Последние годы он занимался Ладожским озером, чтобы на одном объекте рассмотреть не один какой-нибудь вопрос, а все вопросы разом, во взаимосвязи, – и геологические, и тектонические, и климатологические, и биологические, и транспортные, и энергетические. Самое большое озеро в Европе – площадь зеркала восемнадцать тысяч квадратных километров… Двести километров с севера на юг и сто двадцать пять с запада на восток. Наибольшая глубина – двести пятьдесят метров, уровень – на четыре метра выше уровня мирового океана. Сколько энергии таится в этой тысяче кубических километров бутылочного цвета воды? А? Любопытные подсчеты, конечно, но даже не они в его монографии являются самым новым и самым интересным. Мы – северный народ, и половина нашей жизни проходит среди льдов: о льдах мы должны знать всё – и для мира и для войны. Самой новой и самой важной главой Илья Яковлевич считал ту, в которой приведены данные и изложены соображения об образовании льдов на Ладожском озере. Все сведения о сроках ледостава со времен Великого Новгорода… Толщина ледяного покрова, разрывы, передвижки льдин, прочность, трещины, торосы…

Нева, Адмиралтейство, Исаакий качались у Ильи Яковлевича перед глазами, и он испугался, что сейчас заснет. С ним это часто случалось в последнее время: он вдруг неожиданно засыпал. Только бы не заснуть здесь, на улице!.. В библиотеку придется пойти завтра. Он вздернул голову, повернулся и побрел домой…

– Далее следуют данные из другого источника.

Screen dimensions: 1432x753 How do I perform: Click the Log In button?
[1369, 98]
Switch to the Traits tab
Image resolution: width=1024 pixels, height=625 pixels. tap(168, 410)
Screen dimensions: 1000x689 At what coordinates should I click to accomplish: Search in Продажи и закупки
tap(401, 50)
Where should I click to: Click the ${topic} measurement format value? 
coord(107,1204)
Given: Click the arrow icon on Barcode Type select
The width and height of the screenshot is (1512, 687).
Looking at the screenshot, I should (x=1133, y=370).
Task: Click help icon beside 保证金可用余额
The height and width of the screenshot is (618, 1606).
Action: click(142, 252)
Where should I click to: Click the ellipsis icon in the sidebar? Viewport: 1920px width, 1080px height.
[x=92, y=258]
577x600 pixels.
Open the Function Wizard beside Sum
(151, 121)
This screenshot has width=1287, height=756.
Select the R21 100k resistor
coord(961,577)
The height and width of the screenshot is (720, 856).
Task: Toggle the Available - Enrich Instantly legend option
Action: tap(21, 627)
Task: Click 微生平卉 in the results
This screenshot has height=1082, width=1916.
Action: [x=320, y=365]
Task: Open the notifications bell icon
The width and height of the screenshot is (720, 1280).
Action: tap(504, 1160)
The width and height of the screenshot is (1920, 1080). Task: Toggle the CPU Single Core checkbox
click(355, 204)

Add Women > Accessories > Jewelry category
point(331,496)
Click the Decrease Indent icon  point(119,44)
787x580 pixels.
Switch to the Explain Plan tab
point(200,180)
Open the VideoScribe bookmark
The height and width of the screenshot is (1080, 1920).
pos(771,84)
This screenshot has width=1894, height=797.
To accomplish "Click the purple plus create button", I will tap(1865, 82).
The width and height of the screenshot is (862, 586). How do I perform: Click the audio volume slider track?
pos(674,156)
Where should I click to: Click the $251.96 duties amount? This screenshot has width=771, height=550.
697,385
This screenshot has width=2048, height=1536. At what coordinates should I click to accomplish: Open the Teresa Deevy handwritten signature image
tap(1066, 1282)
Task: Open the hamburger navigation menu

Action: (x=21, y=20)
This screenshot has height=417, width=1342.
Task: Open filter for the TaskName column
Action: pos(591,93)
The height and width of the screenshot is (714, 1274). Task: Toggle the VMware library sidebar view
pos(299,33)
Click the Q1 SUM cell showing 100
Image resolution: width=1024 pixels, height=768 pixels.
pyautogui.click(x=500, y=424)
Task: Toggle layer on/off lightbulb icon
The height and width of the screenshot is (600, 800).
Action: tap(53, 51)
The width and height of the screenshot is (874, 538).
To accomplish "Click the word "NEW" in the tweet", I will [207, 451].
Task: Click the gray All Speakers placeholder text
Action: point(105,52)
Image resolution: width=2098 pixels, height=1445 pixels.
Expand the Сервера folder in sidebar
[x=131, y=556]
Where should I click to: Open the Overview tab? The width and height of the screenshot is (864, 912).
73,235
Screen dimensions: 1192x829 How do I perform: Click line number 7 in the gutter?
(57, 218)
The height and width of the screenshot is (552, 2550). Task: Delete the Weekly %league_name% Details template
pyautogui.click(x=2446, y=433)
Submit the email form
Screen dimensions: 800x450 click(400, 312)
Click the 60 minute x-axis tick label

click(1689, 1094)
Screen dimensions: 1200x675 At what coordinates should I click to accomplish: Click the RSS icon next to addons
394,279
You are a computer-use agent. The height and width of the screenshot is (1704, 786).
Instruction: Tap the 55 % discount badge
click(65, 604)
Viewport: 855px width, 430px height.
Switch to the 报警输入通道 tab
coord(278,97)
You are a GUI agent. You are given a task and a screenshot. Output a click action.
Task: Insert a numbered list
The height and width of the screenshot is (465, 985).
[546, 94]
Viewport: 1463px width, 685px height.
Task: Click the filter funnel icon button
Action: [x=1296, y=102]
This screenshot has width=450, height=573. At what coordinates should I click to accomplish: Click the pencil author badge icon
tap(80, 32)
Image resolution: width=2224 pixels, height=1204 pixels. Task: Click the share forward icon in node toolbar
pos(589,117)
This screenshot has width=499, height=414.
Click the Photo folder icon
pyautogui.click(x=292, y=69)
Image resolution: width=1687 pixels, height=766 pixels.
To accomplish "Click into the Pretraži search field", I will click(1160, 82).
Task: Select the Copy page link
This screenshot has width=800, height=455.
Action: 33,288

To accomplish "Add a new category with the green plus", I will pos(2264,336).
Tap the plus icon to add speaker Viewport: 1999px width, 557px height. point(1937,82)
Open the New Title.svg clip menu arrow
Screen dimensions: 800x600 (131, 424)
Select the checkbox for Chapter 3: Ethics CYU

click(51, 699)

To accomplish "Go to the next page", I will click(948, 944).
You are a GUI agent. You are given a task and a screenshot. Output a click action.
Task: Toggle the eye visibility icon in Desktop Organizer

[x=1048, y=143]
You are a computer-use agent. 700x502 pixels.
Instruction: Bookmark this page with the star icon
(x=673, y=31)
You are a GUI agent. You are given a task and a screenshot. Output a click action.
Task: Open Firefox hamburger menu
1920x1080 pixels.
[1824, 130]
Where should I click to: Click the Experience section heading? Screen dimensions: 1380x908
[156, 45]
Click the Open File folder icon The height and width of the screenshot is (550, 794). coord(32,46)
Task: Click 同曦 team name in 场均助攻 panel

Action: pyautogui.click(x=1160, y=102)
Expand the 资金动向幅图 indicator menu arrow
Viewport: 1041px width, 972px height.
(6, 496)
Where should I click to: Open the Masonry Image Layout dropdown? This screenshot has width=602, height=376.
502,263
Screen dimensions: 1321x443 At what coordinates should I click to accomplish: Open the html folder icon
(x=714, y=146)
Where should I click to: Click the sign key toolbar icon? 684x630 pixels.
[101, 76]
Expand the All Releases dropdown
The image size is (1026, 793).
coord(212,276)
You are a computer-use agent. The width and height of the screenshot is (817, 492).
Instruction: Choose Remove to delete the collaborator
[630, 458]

Идти домой оказалось очень трудно; он не подозревал, что так ослабел. Через каждые три-четыре шага он останавливался, опирался на трость и закрывал глаза. Но боязнь заснуть на улице вела его дальше. Еще четыре шага. А впрочем, не всё ли равно, что здесь, что дома? Нет, надо идти… Соня говорит: кто не сдастся, тот не умрет. А? Каково? Любопытная мысль. Мысль, рожденная в этом городе, вот в этой стране. Рецепт бессмертия… Город бессмертных… Они уверены в своем бессмертии, вот и возьми их! Нет, Илья Яковлевич, конечно, умрет, но не сдастся. Многие еще умрут, но не сдастся никто, и те, которые останутся живы, победят… Мысль бессмертна, Родина бессмертна, правда бессмертна… Нет, он дойдет, дойдет…

Труднее всего оказалось одолеть лестницу. Много раз ему друзья говорили, что в его возрасте нельзя жить на шестом этаже без лифта, но он только смеялся. У него было здоровое сердце. Однако теперь каждая ступенька словно гора. Он подолгу отдыхал на площадках. Только бы не заснуть!.. Он сказал, что человек, голодая, съедает сам себя. Сначала жир, потом мышцы, потом мозг… Неужели он уже ест свой мозг? Нет, мысли у него сегодня удивительно ясные, гораздо яснее, чем вчера и чем третьего дня. Ему, например, сегодня совершенно ясно, что Катенька никогда больше не вернется. Разве только сегодня это ему ясно? Вздор, это ясно ему давным-давно, и он лишь обманывал Соню, чтобы она думала, будто ей удалось его обмануть!.. Ну да, и себя обманывал… Вот и четвертый этаж… Еще два этажа осталось…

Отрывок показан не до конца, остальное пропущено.